الصدقة Sadaka, kamu hizmeti karşılığı (İstifade teorisi) veya duruma göre el koyarak (İktidar teorisi) kamuya gelir olarak alınan değerlerdir; vergilerdir.
Sadakaya, müminlerin Allah’ın emirlerine uymadaki sadakatlerini gösterdiği için “sadaka” denilmiştir. Çoğulu الصدقاتsadakât’tır.
Sadaka; mümin, Müslüman, münafık, Yahudi vs. tüm vatandaşlardan alınır. Zekâtı ise sadece müminler verirler. Zira müminlerin devletinin varlığına, ayakta tutulmasına dış destek gelirse iğfâl gerçekleşip o devlet yozlaşmaya mahkûm olur, devleti varlığı ve bekası, fertlerin özgürlüğü tehlikeye girer.
Sadakanın mahiyeti ve meşruiyeti aşağıdaki ayetlerde açıkça beyan edilmiştir.
103.Onların mallarından sadaka al ki, sadaka ile kendilerini temizlersin ve arındırırsın. Bir de onlara destek ol. Şüphesiz senin desteğin onlar için bir huzurdur. Allah en iyi işitendir, en iyi bilendir. (Tevbe/103)
12.Ey iman etmiş kişiler! Elçi ile fısıldaşacağınız [baş başa konuşacağınız, özel hizmet alacağınız] zaman, bu fısıldaşmanızdan önce hemen bir sadaka veriniz. Bu, sizin için daha hayırlı ve daha temizdir. Böyle olmasına rağmen eğer bir şey bulamazsanız, artık şüphesiz Allah, çok bağışlayan ve çok merhamet edendir.
13.Başbaşa konuşmanızdan önce sadakalar vermekten korktunuz mu? İşte, yapmadınız. Ve Allah, sizin bilinçle hatadan dönüşünüzü kabul etti. Artık salâtı ikame edin [mali yönden ve zihinsel açıdan destek olma; toplumu aydınlatma kurumları oluşturun, ayakta tutun], zekâtı/verginizi verin, Allah’a ve elçisine itaat edin. Ve Allah, yaptıklarınıza en çok haberi olandır. (Mücadele/ 12, 13)
Sadaka, –sadaka ayetlerinde görüleceği gibi– kamu hizmetleri için harcanan aynî ve nakdî değerlerdir. Burada konu edilen, Rasûlullah’ın şahsına verilecek bir yardım değildir. Zira tüm peygamberler gibi peygamberimizin de ücret, sadaka alması yasaklanmıştır.

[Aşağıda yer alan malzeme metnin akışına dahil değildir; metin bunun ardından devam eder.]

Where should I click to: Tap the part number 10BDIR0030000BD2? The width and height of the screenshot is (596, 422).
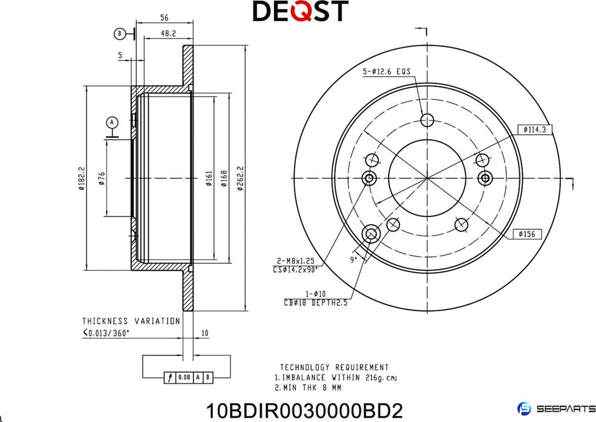(304, 411)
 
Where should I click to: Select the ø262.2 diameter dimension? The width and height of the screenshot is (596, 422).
(240, 179)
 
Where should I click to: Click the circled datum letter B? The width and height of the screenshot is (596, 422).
(120, 34)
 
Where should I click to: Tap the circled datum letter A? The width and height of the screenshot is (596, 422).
(111, 122)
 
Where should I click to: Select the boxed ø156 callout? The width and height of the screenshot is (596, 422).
(526, 234)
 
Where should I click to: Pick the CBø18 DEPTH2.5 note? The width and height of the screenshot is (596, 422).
(315, 303)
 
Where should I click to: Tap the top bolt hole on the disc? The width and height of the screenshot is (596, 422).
(427, 119)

Bu ayetlerde, kamu görevlileri ile ilişkiler konusunda belirli ilkeler öngörülmektedir. Kamudan özel bir talebi olanlar sadaka vermelidirler (şimdiki devlet dairelerindeki hizmete karşılık alınan harç örneği). Böylece, özel meselelerinin çözüme kavuşturulması ile birlikte ihtiyaç sahiplerine verilmek ve umumi maslahatlar için kullanılmak üzere gelir sağlanacaktır.

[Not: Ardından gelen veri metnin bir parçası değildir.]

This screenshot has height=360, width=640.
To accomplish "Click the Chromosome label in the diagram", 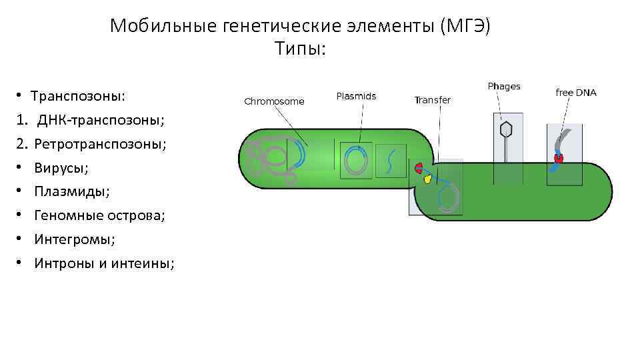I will [274, 101].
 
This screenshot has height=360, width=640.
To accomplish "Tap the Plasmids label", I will [356, 96].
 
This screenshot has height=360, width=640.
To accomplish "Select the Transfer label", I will [432, 100].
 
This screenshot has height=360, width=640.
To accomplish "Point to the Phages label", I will [504, 86].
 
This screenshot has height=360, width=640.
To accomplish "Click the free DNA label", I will [576, 93].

•Ayetin son bölümündeki, Bu, sizin için daha hayırlı ve daha temizdir. Şayet bulamazsanız artık şüphesiz Allah Gafûr’dur, Rahîm’dir ifadesinden, sadaka vermenin bir zorunluluk olmayıp henüz hazmetme sürecindeki müminlerin alıştırılmasına, eğitilmesine yönelik bir tavsiye olduğu anlaşılıyor.
Devletin idamesi ve bekası için kamuya mali destek şarttır.

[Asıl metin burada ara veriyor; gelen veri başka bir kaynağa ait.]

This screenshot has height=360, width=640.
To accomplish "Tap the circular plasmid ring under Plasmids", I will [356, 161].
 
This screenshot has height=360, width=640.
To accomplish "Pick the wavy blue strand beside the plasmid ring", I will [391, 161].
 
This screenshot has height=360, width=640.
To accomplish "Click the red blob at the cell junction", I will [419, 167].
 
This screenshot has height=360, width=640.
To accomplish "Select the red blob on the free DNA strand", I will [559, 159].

HAVAİCİ ASLİYE (Kişinin Zorunlu Gereksinimleri)
Modern vergide olduğu gibi, Îslâm’da da vergileri devlet alır. Müminlerin devleti, fazla vergi alarak mükellefi, noksan vergi alarak devleti tehlikeye sokmamalıdır.
Allah, mallardan belirli bir miktarı “kişiyi ayakta tutan” olarak nitelemiş ve bu miktarı istemediğini bildirmiştir:
5.Ve Allah’ın, ayakta kalmanız için size vermiş olduğu mallarınızı bu aklı ermezlere/ henüz reşit olmamış yetimlere vermeyiniz. Ve onları o mallarda rızıklandırın ve onları giyindirin. Ve onlara örfe uygun/herkesçe iyi olduğu kabul edilen söz söyleyin. (Nisa/5)
36.Şüphesiz şu dünyadaki basit hayat, ancak bir oyun ve eğlencedir. Eğer iman eder ve Allah’ın koruması altına girerseniz, Allah size ödüllerinizi verir, sizden mallarınızı da istemez.(Muhammed/36)
Havaici asliye bu ayetler ışığında tespit edilecektir. Eskiden yapılan tespitlerin, bugün yeniden değerlendirilmesi bir zorunluluktur. Mesela mesken, nasıl bir mesken olacak? Gece kondu, apartman, vs. Ya da köydeki ev, kentteki ev. Bunların hiç birinin değeri diğeriyle denk değildir. Hatta kentteki evlerin değerleri sokağına caddesine, mahallesine göre birbirinden devamlı farklıdır. Binek hayvanı yerini otomobil tutacaksa, o otomobil nasıl bir şey olacak? Otomobillerde markasına ve modellerine göre hatta yaşına göre farklı farklı değerlerdedir. Ya kölenin cariyenin yerini ne alacak?
Ayrıca dikkat edilirse görülecek ki, bu tespit, o günkü bedevi/göçebe, hayvancılıkla geçinen kesim ve şehirde basit ticaret yapan kesim dikkate alınarak yapılmıştır. Bugünkü meslek guruplarının hiç biri yoktur.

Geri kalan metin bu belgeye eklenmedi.